**What needs to be done:**
Please reproduce the entries below exactly from the line with "The width and height of the screenshot is (351, 243)." through their last line, leaving out any pictures.

──────── Given records ────────

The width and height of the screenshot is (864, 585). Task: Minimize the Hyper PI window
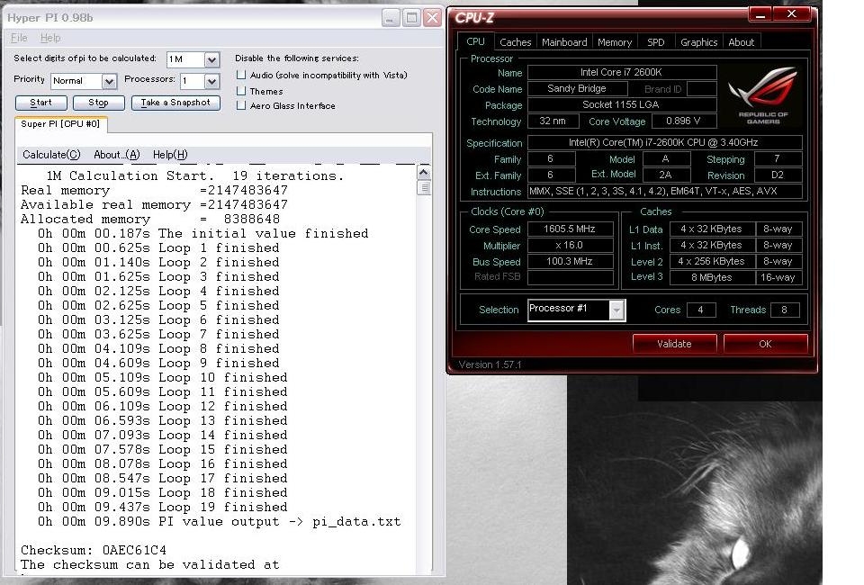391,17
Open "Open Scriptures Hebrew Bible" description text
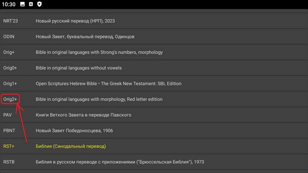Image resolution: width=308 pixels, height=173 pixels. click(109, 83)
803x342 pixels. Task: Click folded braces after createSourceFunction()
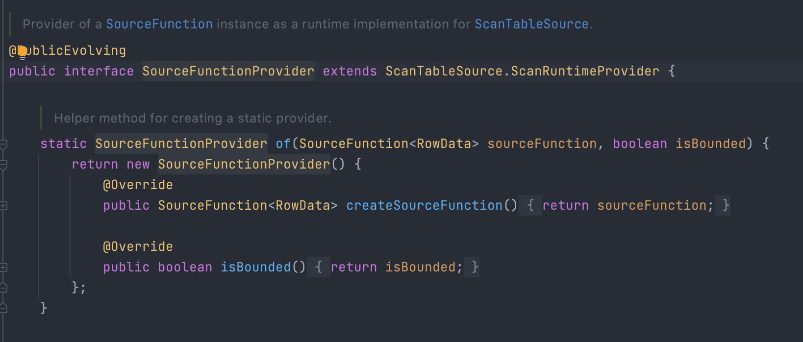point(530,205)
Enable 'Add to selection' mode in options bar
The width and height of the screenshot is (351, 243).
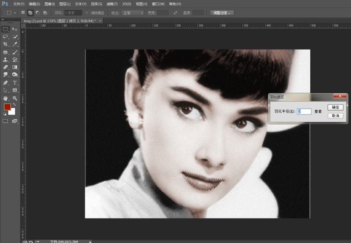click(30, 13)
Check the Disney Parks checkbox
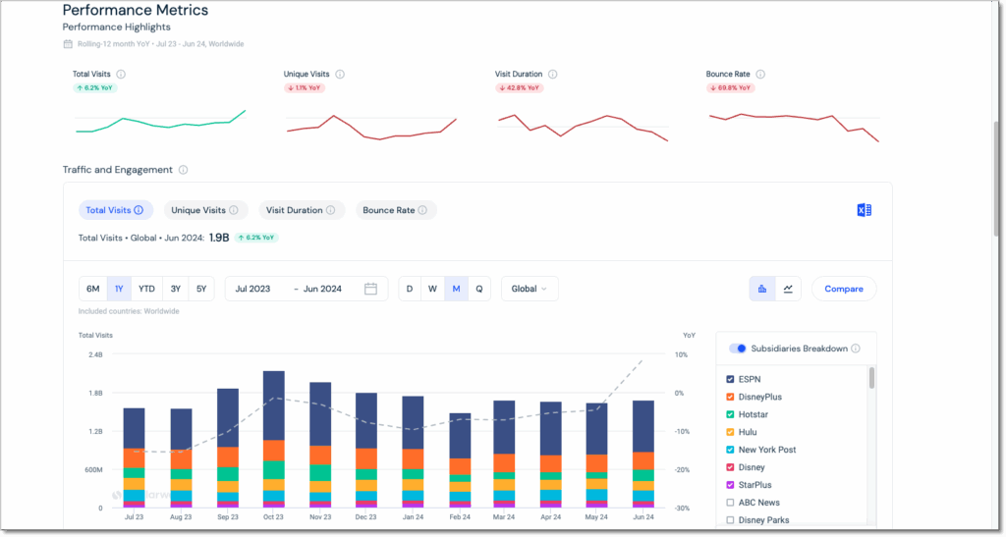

────────

**Task response:**
The width and height of the screenshot is (351, 243).
click(30, 13)
Check the Disney Parks checkbox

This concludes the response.